Many things they do are head scratching to watch, and fly in the face of logic.
 
So... do people finally realize Hernadez sucks, or does he need another twelve tag team partners over the next five years before you realize it? I don't give a shit how agile he is as a "big" man. He has the personality of a dial tone, and the charisma to match it. He's also quite sloppy and dangerous in the ring. Just ask Joey Ryan's neck this morning.

The reason Chavo and Hernandez blow is because neither can talk particularly well, Hernandez especially, and the team struggles mightily because of it. You can point to their lack of psychology, non-matching attire, theme music, etc. etc. etc. None of it matters at all compared to the fact that they can't verbally carry their own weight.

As Killjoy noted, TNA may very well want to start bringing teams up from OVW, or dipping into the free agent pool, because LAX 3.2 are just not cutting it, and I'd argue LAX, period, hasn't cut it since Konnan left TNA in the first place. He was the real talent of the group.

We're soon gonna be staring at a TNA tag division that consists of Bad Influence and absolutely nothing else.
 
I really have no interest in Chavandez as a Tag Team. It's the same thing in TNA...Latin Tag team...bandanas....etc. LAX, then w/ that dude who's name I already forgot....now this. Stale. Boring. Bland.

I'm glad WWE took Hunico and Camacho off of TV as they were equally worthless.

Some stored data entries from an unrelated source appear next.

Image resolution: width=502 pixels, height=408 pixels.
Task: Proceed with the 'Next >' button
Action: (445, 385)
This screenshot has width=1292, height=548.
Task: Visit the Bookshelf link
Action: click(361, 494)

Daniels and Kaz deserve to be tag champs and if not, give them to Joey Ryan and Morgan.
 
I try to give wrestlers the benefit of the doubt, but Hernandez just does nothing for me. He's just there and he's frustratingly generic. And I would love, just love for the wrestling world to stop making race-based stables. It's been done to death, and it's annoying and archaic. :disappointed: I thought that Chavo might be able to do something in TNA, but he just seems to be there too right now. I'm in the middle on tagging, but I can't figure out the story they're trying to tell in how they do things. Or rather, it's a story I'd rather not be told.